(Collection entries)
• • • • •

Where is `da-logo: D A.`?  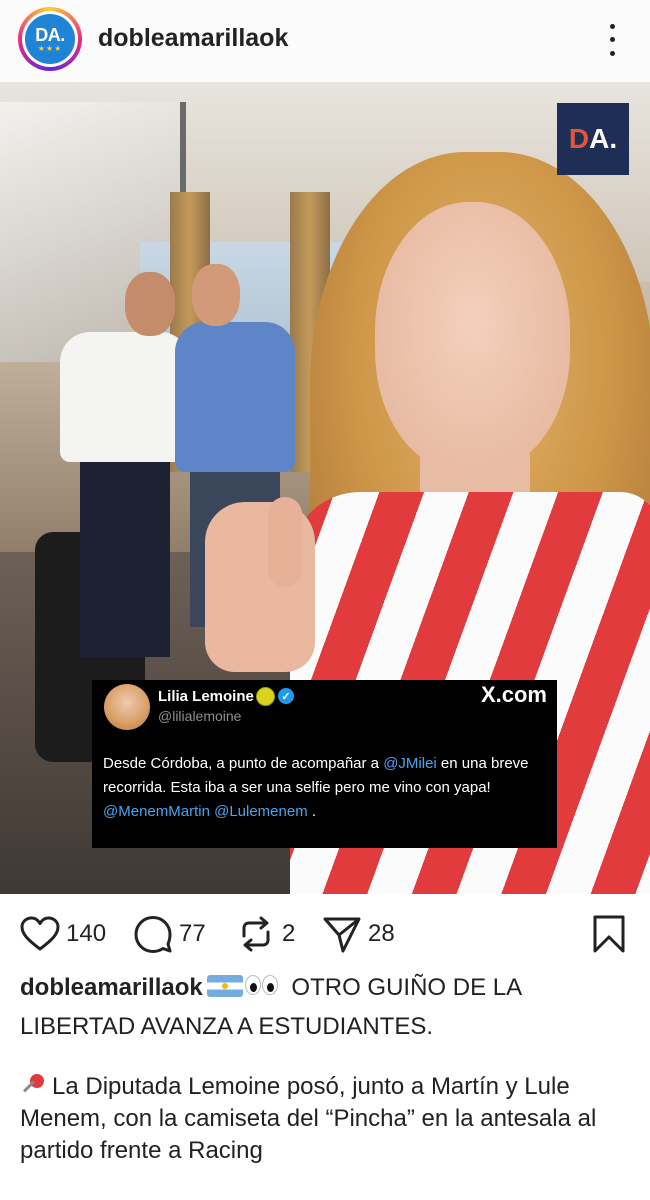 da-logo: D A. is located at coordinates (593, 139).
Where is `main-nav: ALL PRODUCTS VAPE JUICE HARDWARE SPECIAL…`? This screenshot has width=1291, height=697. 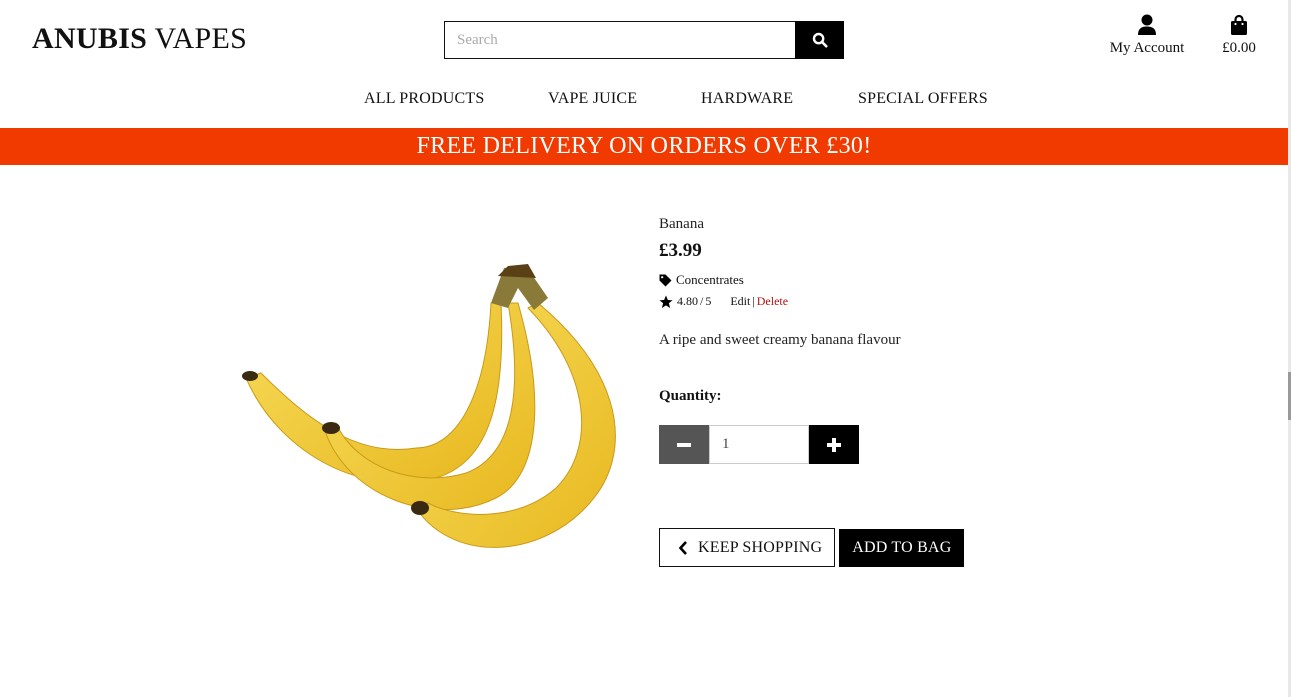
main-nav: ALL PRODUCTS VAPE JUICE HARDWARE SPECIAL… is located at coordinates (646, 100).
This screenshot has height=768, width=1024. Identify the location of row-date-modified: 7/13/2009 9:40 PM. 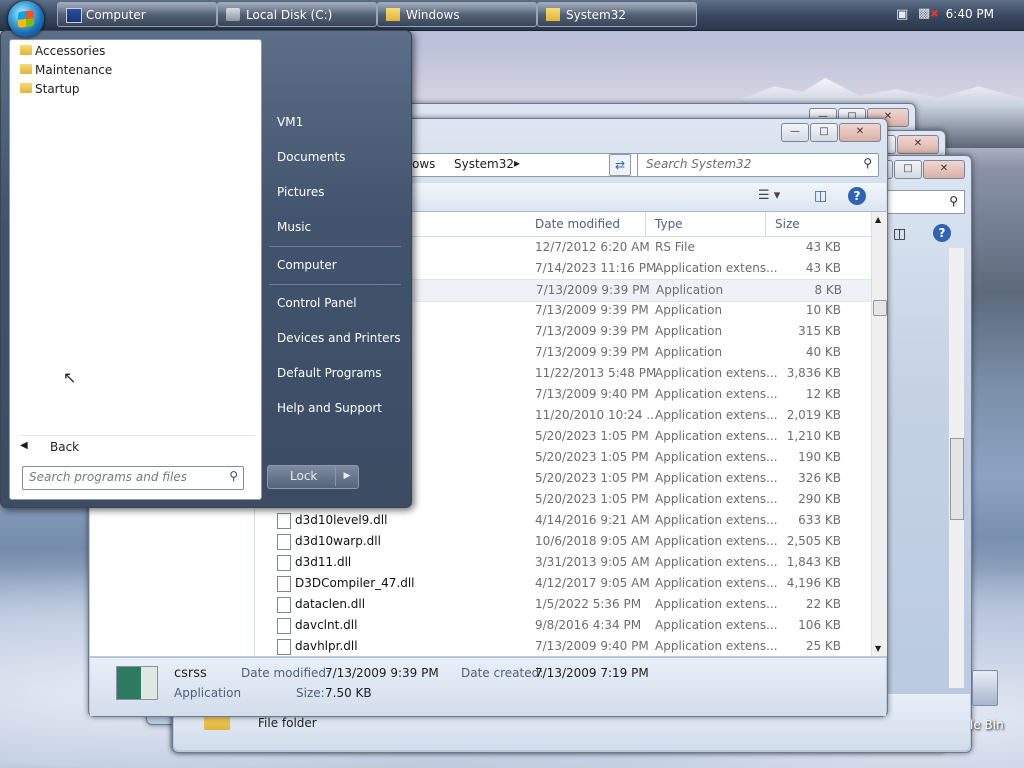
(592, 646).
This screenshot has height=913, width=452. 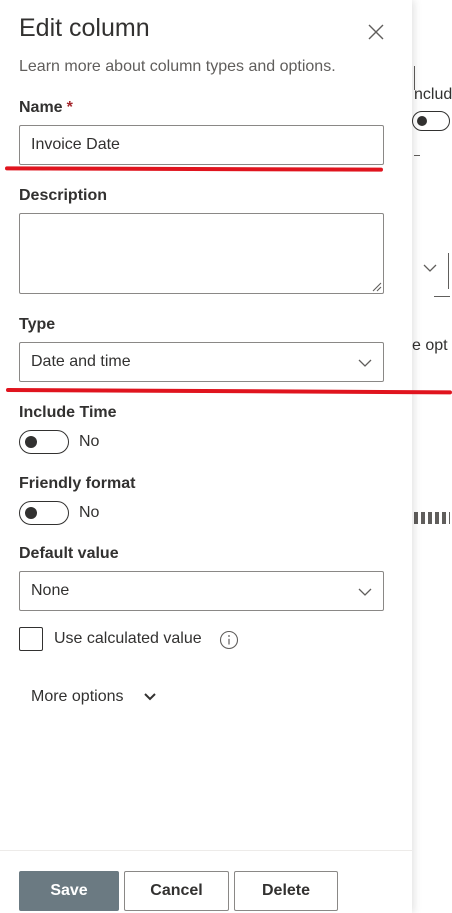 I want to click on close-button, so click(x=376, y=32).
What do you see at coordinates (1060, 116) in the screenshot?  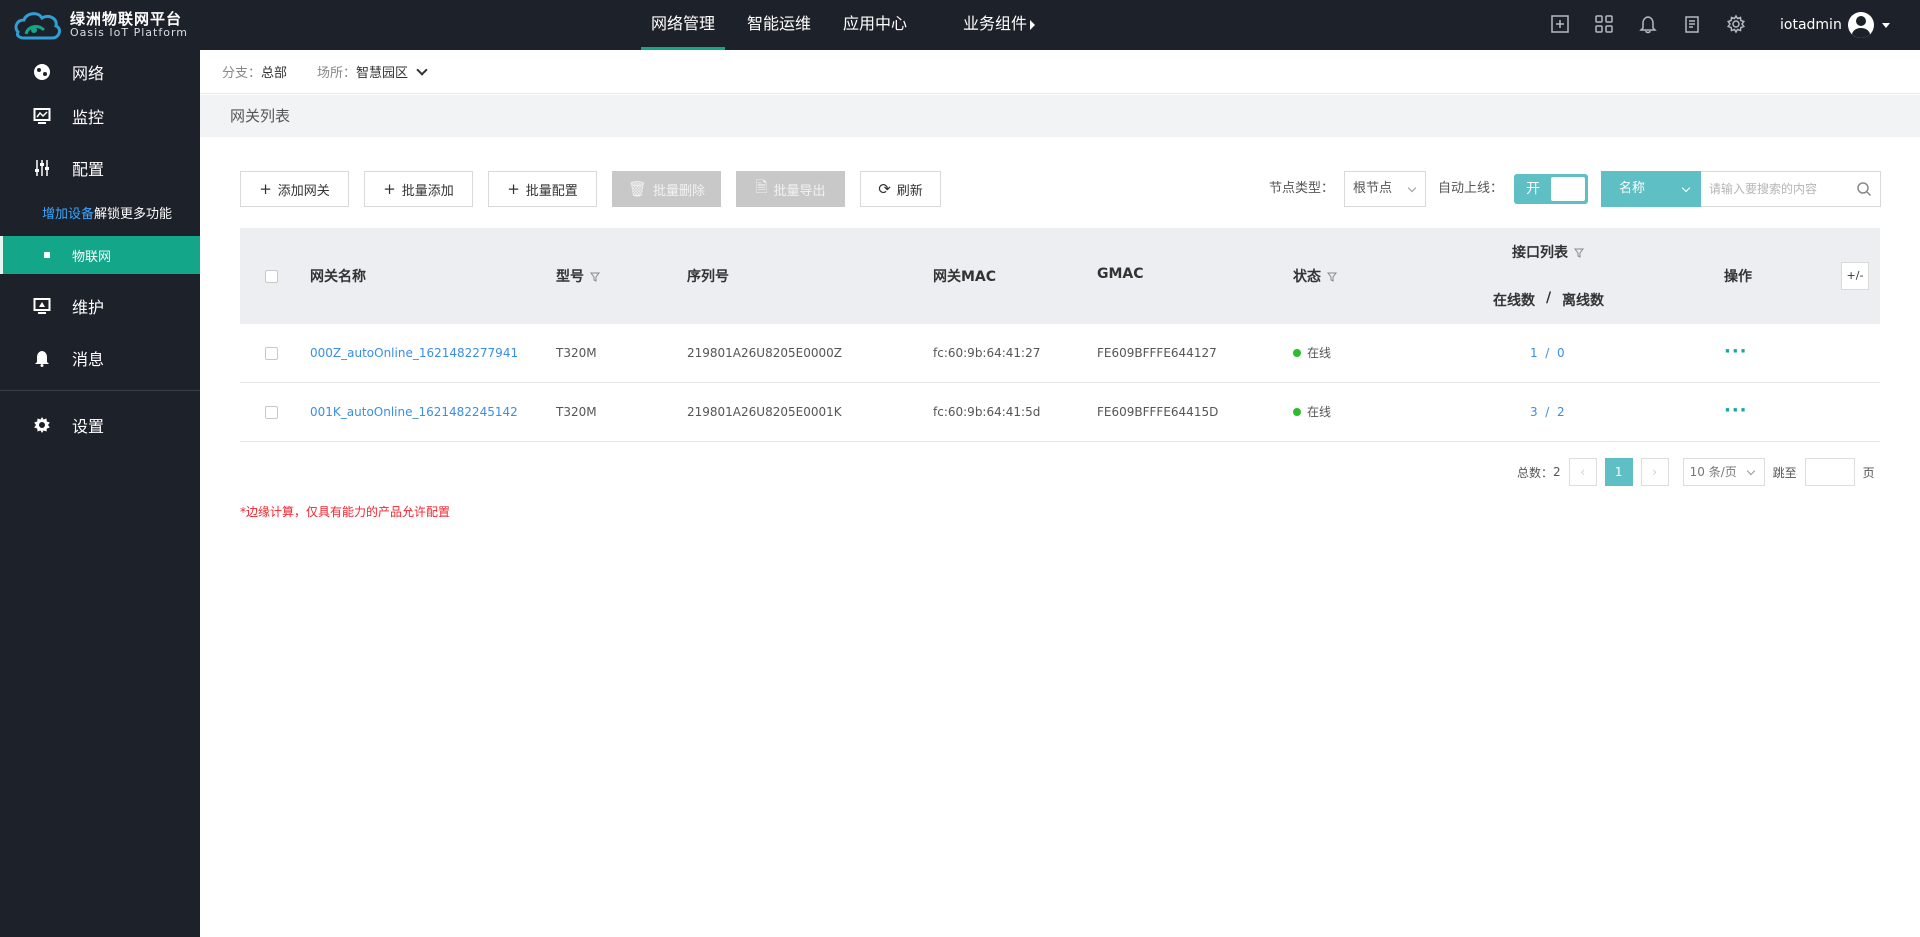 I see `page-title: 网关列表` at bounding box center [1060, 116].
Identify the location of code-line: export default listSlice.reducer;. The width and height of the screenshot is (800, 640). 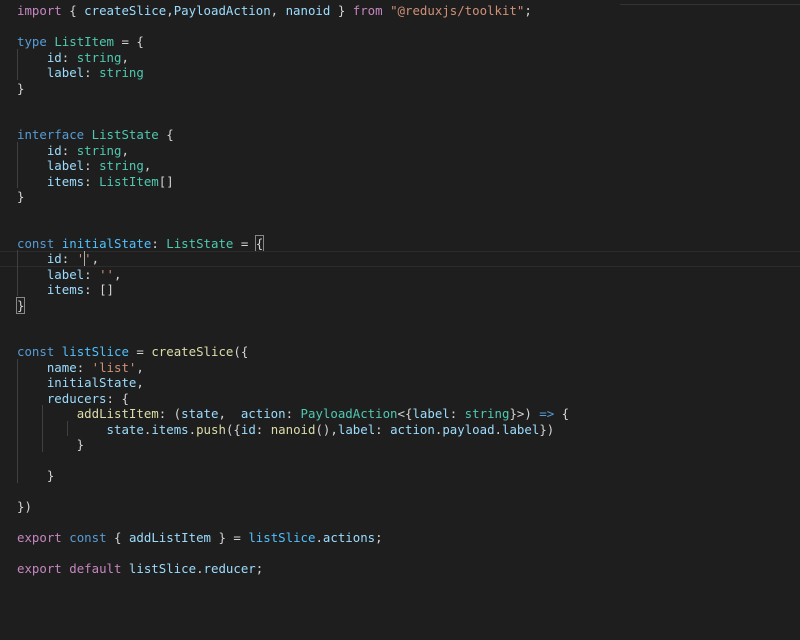
(293, 569).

• • • • •

*EXERCISE DIRECTIONS*:
Output everything from the line containing "has width=1291, height=697." down to the line containing "main-nav: ALL PRODUCTS VAPE JUICE HARDWARE SPECIAL… is", exactly as they stand, with both of those lines included. Omit the pictures from your answer.

*ANSWER SECTION*:
Where is `main-nav: ALL PRODUCTS VAPE JUICE HARDWARE SPECIAL…`? This screenshot has width=1291, height=697. 
main-nav: ALL PRODUCTS VAPE JUICE HARDWARE SPECIAL… is located at coordinates (646, 100).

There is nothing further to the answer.